→ **Activity**:
Starting at the line that has "You are a GUI" and stopping after the line that has "Task: Click the red X delete style icon", reproduce the listing below exactly; omit everything else.

→ **Exercise materials**:
● ● ● ●

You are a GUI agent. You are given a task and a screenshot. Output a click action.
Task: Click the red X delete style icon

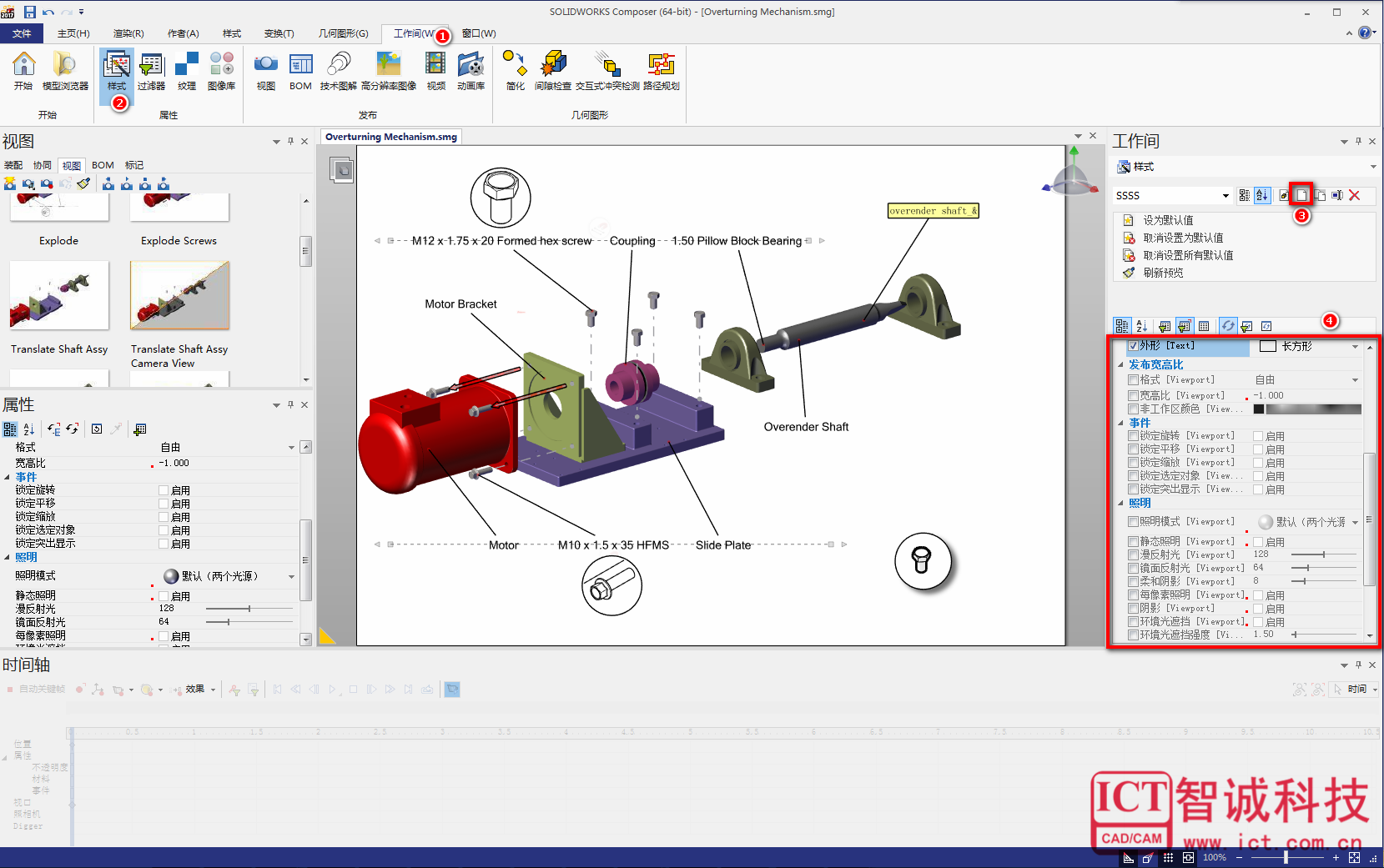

● ● ● ●

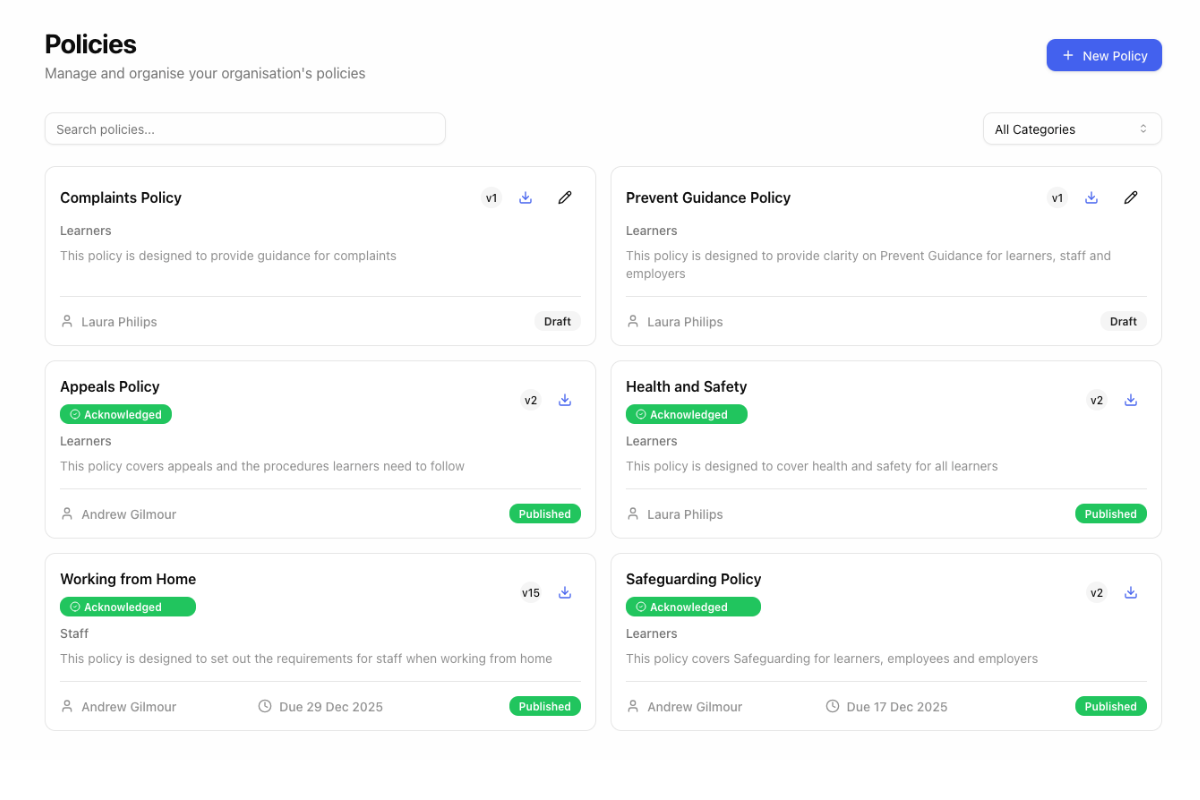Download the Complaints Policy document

● ● ● ●

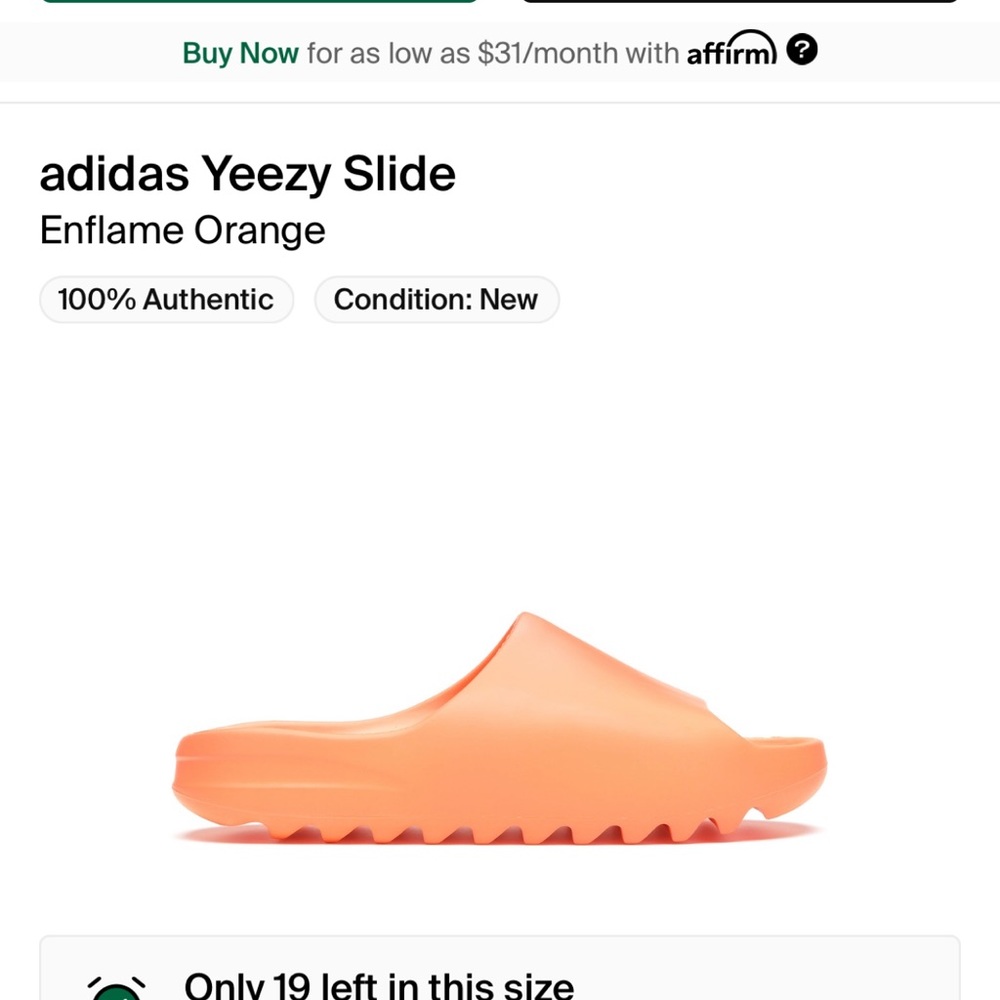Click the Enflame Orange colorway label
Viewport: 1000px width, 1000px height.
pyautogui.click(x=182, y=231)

● ● ● ●

→ **Exercise response**:
You are a GUI agent. You are given a task and a screenshot. Output a click action.
Task: Click the red X delete style icon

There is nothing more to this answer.